Saved data entries
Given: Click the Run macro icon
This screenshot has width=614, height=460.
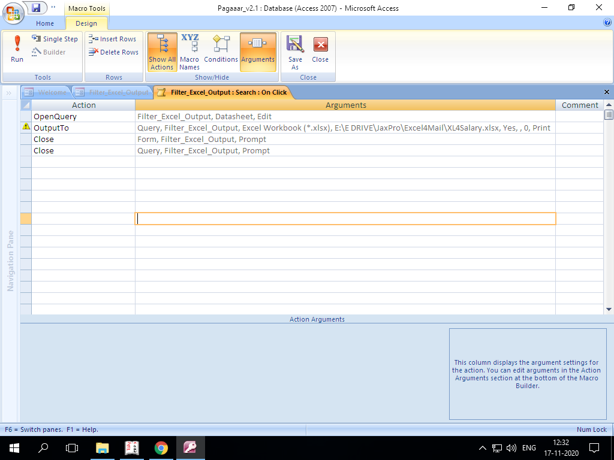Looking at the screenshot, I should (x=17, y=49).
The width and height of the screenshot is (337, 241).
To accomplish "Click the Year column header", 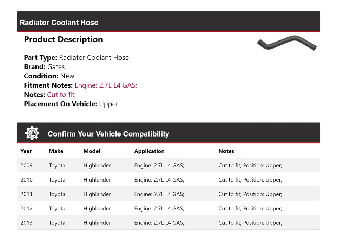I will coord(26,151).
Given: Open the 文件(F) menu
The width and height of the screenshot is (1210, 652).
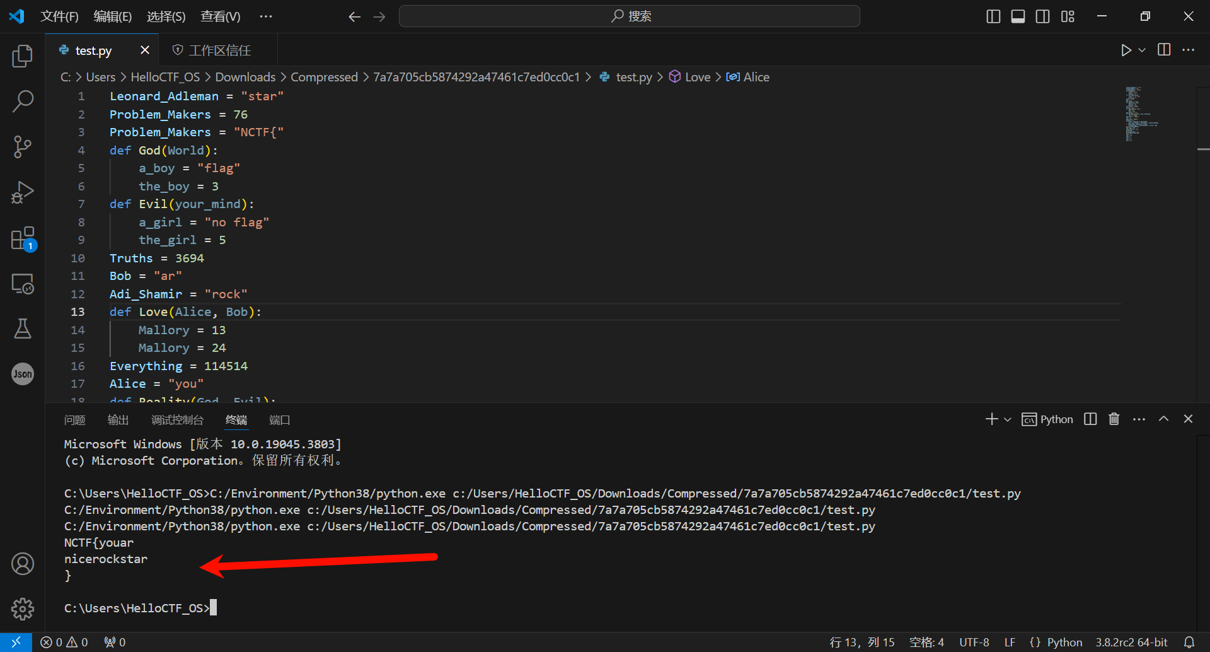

--

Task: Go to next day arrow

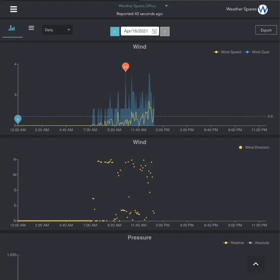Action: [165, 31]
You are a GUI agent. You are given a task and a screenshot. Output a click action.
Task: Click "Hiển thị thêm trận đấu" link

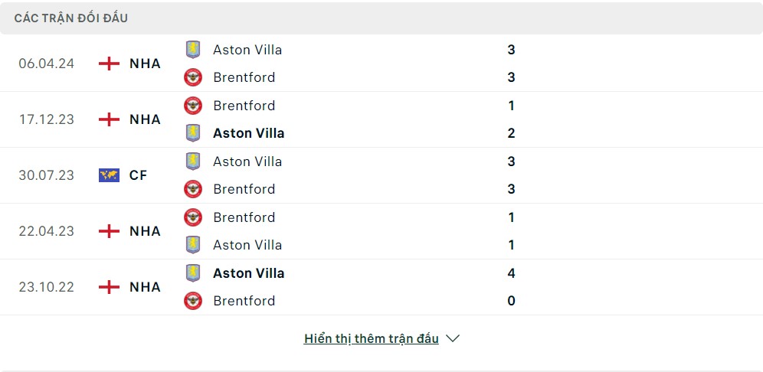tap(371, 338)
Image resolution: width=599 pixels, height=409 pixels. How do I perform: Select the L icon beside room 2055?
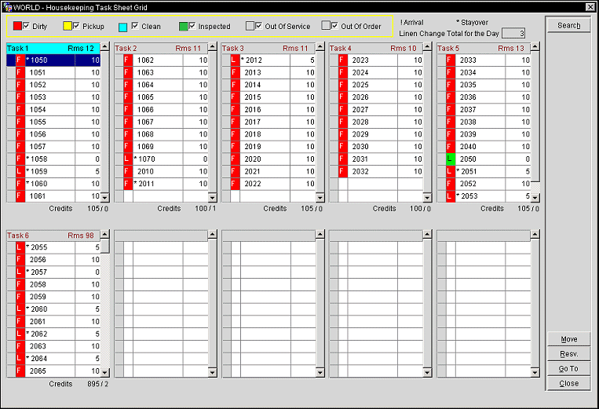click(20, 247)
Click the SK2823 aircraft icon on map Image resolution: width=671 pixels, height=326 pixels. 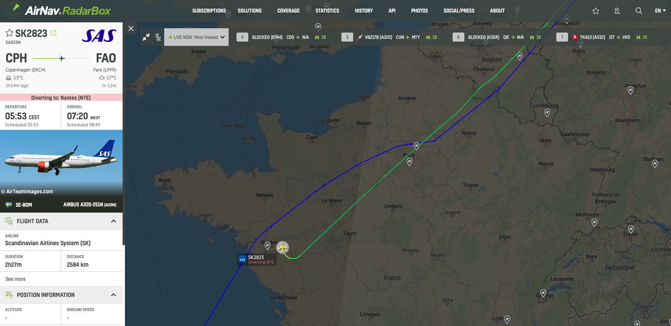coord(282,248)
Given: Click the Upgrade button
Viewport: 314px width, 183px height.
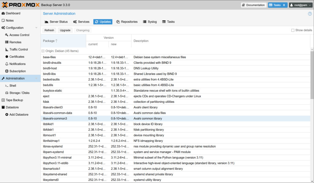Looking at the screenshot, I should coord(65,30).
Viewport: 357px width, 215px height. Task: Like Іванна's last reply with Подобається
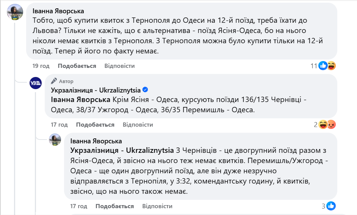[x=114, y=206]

==

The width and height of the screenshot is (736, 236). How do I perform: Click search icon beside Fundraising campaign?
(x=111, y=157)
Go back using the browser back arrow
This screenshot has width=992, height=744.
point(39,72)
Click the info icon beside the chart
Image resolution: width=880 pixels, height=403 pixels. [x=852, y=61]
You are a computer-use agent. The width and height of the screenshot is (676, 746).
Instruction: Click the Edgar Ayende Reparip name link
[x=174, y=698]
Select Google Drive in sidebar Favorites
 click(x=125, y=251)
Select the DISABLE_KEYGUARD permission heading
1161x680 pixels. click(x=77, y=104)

What is expected »
Your task is to restate, word for word, only those lines above that fall between the line holding "Given: Open the 文件(F) menu" and the line holding "The width and height of the screenshot is (1210, 652).", inclusive.

Answer section »
Given: Open the 文件(F) menu
The width and height of the screenshot is (1210, 652).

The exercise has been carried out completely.